#### [WHAT IS EXPECTED]
Skip the pictures. Quote every line below, exactly, from the one with "Go to next month arrow beside May" through the final line.

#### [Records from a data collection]
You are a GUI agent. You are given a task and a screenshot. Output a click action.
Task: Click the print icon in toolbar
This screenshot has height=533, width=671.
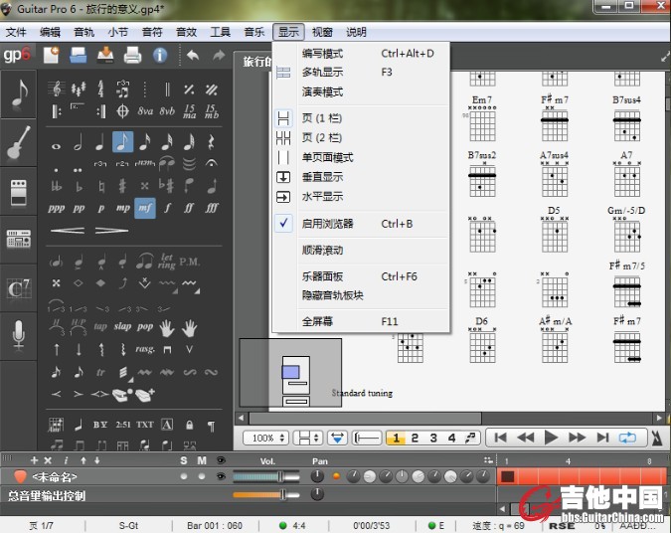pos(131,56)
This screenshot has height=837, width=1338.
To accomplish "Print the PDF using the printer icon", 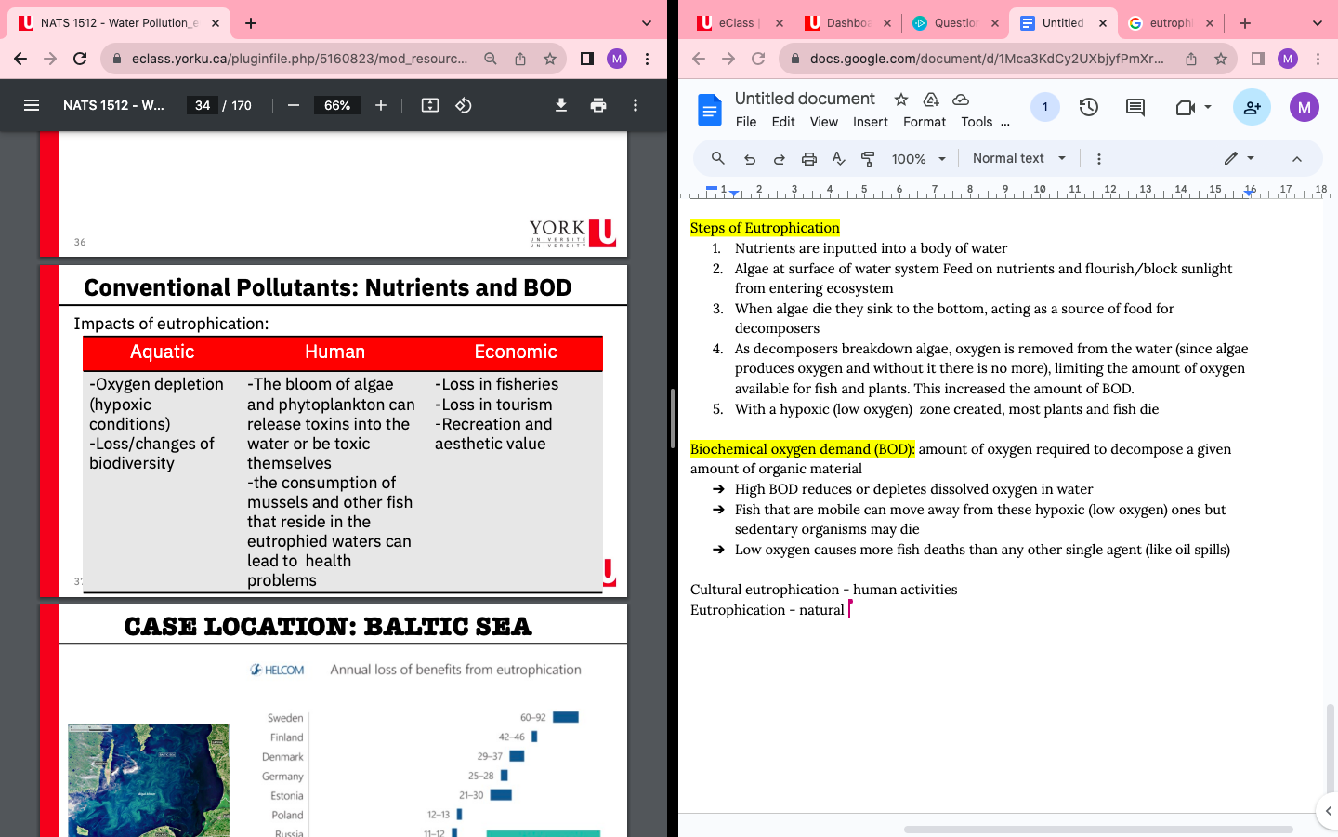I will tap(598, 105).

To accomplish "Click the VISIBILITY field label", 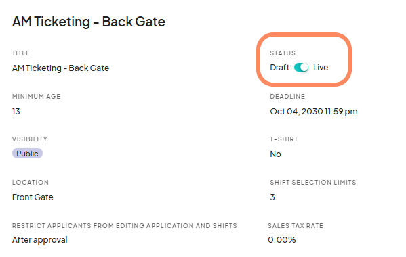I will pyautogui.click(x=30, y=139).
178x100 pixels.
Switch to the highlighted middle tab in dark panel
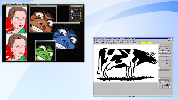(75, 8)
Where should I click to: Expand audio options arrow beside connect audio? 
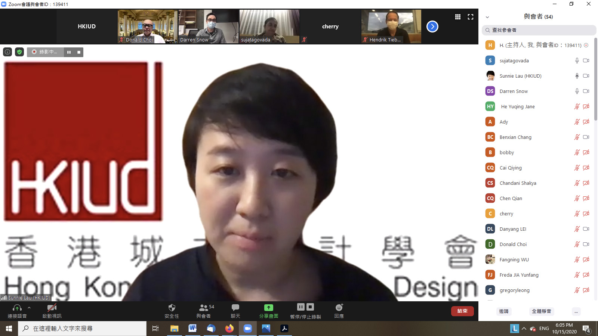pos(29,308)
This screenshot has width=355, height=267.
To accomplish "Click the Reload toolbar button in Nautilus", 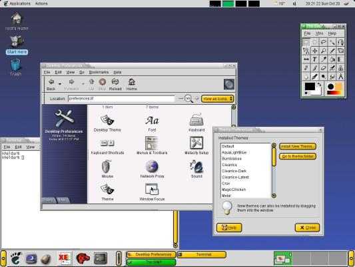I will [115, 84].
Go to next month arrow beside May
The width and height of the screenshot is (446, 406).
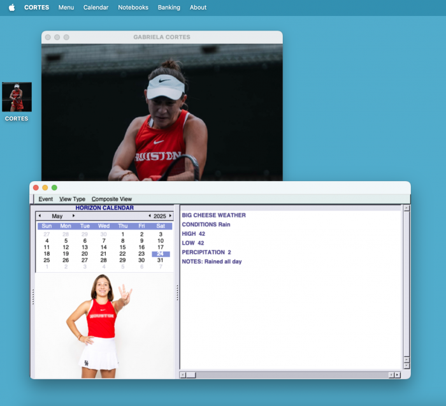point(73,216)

#### [RESULT]
Go to next month arrow beside May
The width and height of the screenshot is (446, 406).
point(73,216)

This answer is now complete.